**Problem description**
For the entries below, repeat exactly each line starting with the one that contains "Viewport: 403px width, 868px height." and going on through the one that contains "Task: Select the Cancellation Endorsement row", and no others.
Records shown section start
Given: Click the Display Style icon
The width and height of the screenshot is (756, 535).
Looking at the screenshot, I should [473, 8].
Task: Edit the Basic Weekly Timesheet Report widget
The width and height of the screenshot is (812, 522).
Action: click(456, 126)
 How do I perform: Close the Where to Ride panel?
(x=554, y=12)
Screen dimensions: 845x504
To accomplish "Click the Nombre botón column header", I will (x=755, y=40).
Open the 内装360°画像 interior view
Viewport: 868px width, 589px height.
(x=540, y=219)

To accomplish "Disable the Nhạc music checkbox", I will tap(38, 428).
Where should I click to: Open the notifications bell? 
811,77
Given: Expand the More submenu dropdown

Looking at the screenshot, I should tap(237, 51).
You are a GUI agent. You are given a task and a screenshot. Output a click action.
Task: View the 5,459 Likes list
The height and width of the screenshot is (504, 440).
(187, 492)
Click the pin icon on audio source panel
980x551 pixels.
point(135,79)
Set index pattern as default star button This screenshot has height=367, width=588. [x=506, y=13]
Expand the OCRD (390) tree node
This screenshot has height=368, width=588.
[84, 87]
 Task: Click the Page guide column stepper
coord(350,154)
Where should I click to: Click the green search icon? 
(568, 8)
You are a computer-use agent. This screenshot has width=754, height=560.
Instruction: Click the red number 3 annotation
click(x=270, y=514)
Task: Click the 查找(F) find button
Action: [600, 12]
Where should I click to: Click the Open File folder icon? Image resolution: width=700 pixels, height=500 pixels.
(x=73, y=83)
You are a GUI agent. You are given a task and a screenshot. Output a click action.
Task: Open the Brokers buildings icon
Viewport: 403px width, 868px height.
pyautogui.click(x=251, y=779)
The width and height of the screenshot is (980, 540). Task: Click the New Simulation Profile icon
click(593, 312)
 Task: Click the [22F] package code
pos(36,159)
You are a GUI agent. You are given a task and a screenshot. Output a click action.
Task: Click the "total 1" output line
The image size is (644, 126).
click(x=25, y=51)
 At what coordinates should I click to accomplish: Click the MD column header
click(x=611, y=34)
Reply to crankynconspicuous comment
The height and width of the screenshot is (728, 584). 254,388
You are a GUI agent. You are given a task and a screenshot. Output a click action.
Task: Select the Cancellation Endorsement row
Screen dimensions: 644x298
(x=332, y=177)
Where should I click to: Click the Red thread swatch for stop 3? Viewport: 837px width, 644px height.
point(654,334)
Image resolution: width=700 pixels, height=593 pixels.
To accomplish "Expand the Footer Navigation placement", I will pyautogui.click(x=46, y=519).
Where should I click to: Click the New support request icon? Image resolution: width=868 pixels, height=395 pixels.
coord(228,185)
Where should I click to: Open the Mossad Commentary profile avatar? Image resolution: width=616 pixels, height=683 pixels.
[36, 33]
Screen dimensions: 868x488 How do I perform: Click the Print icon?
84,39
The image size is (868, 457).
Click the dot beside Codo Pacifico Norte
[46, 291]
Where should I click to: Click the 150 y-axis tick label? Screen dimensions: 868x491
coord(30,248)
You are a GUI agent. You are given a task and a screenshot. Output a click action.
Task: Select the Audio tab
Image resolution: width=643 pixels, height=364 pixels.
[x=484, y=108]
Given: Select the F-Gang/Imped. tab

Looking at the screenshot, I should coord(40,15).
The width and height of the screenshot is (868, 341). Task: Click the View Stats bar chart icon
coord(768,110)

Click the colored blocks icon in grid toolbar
Records shown section end
**Output below**
Viewport: 403px width, 868px height.
pyautogui.click(x=251, y=779)
The width and height of the screenshot is (980, 540). Task: Click the New Simulation Profile icon
click(593, 312)
 Task: Click the [22F] package code
pos(36,159)
You are a GUI agent. You are given a task and a screenshot. Output a click action.
Task: Click the "total 1" output line
The image size is (644, 126).
click(x=25, y=51)
 At what coordinates should I click to accomplish: Click the MD column header
click(x=611, y=34)
Reply to crankynconspicuous comment
The height and width of the screenshot is (728, 584). 254,388
You are a GUI agent. You are given a task and a screenshot. Output a click action.
Task: Select the Cancellation Endorsement row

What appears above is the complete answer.